__Work to be completed__
Where in the data does the word "each" appear? Find those lines and copy them.

__Dataset excerpts__
+ + + + +

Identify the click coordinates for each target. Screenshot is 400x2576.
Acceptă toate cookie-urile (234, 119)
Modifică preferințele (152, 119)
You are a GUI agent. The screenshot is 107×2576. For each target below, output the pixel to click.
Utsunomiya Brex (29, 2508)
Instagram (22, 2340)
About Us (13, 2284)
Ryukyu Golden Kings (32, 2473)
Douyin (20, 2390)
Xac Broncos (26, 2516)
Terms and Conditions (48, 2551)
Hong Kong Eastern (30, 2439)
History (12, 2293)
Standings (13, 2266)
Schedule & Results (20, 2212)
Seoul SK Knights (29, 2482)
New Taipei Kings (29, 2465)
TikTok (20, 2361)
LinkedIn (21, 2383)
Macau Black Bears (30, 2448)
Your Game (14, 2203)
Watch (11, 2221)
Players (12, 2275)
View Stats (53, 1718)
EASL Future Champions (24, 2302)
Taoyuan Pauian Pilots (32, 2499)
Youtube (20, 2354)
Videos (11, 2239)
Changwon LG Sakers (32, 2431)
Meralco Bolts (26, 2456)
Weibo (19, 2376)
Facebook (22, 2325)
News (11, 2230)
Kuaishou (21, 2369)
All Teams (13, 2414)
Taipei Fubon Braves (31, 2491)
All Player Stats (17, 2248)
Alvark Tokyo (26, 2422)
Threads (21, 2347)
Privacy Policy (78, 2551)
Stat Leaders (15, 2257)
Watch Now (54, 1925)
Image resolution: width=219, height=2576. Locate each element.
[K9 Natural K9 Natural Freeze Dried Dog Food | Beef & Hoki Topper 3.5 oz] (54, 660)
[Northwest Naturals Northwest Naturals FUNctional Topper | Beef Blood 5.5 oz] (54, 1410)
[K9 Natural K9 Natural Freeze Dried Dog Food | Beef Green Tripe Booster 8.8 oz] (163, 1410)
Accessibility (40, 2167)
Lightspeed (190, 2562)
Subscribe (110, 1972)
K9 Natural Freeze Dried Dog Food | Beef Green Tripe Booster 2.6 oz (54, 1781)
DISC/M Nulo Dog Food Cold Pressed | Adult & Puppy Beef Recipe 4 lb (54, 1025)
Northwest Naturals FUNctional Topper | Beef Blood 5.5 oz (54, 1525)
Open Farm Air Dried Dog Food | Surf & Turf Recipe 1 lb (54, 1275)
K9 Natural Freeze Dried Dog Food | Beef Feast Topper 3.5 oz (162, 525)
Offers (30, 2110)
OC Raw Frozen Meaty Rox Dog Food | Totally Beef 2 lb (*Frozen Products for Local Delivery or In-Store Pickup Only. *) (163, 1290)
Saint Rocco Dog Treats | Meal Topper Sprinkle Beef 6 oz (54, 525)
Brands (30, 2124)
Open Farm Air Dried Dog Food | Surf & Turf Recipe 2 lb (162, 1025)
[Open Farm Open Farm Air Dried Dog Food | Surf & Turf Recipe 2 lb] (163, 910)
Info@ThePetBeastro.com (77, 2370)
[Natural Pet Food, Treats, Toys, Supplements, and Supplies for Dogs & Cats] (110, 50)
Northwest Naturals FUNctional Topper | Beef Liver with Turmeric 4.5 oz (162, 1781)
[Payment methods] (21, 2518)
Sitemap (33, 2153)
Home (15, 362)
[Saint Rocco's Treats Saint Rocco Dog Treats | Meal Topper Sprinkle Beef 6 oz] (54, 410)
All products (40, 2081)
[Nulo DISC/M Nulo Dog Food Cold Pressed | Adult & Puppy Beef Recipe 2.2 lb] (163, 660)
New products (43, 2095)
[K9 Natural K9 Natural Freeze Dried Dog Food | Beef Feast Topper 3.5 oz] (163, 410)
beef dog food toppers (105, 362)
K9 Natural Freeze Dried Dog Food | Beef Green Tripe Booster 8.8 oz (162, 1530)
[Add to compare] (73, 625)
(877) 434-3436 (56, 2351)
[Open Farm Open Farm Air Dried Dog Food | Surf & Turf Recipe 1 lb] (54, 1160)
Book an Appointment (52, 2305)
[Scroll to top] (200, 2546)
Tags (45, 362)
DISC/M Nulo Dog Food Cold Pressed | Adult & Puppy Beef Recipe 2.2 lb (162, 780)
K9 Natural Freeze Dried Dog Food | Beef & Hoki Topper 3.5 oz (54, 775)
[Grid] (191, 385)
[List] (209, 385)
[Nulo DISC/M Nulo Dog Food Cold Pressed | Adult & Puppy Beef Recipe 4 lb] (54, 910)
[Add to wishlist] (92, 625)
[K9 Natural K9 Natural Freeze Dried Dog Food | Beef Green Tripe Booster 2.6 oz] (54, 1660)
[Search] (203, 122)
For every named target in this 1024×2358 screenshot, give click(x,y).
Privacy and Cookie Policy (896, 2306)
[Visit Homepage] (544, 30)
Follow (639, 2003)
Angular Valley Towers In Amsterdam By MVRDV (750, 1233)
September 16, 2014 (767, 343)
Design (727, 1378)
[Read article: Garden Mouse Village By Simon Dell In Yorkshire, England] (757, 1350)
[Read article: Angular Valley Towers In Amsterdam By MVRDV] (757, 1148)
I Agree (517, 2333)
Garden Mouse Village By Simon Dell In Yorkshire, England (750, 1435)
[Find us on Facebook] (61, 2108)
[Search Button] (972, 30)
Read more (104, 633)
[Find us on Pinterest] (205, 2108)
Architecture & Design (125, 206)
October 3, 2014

+ + + + +

__Output of the exercise__
Identify the click coordinates for each target. Screenshot is 400x2576.
You are a GUI agent. The screenshot is 107×2576. For each target below, output the pixel to click.
Image resolution: width=219, height=2576. Locate each element.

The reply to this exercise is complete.